__Task__. Show every line of the data that contains the string "agent".

(Stored data entries)

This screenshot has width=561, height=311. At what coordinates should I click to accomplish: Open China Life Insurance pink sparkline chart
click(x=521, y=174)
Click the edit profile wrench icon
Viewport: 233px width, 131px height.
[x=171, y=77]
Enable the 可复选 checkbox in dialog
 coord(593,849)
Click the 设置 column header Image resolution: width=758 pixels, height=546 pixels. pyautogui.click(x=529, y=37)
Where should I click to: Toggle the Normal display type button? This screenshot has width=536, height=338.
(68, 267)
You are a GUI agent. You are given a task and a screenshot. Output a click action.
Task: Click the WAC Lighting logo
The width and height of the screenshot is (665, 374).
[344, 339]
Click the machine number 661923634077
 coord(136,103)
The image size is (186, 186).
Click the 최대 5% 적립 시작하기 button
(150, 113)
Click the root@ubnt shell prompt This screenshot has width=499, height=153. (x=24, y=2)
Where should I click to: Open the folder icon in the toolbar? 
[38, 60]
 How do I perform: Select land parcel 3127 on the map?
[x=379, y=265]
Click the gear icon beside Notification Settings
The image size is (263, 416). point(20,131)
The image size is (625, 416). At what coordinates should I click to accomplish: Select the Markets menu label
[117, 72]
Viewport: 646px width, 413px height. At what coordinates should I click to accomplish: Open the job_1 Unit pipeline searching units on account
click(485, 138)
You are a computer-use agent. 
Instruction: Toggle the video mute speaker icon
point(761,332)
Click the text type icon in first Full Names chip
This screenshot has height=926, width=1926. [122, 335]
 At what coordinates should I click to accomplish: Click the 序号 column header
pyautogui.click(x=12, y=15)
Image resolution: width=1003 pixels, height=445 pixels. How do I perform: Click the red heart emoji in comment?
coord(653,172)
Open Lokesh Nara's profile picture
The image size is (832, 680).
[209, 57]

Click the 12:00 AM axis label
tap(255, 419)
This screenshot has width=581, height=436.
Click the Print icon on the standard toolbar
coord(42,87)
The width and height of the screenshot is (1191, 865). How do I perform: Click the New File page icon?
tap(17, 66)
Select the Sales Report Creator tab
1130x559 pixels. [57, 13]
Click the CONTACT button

__Your response__.
You are a GUI agent. You are given a task and a screenshot. Output a click action.
You are a computer-use agent. 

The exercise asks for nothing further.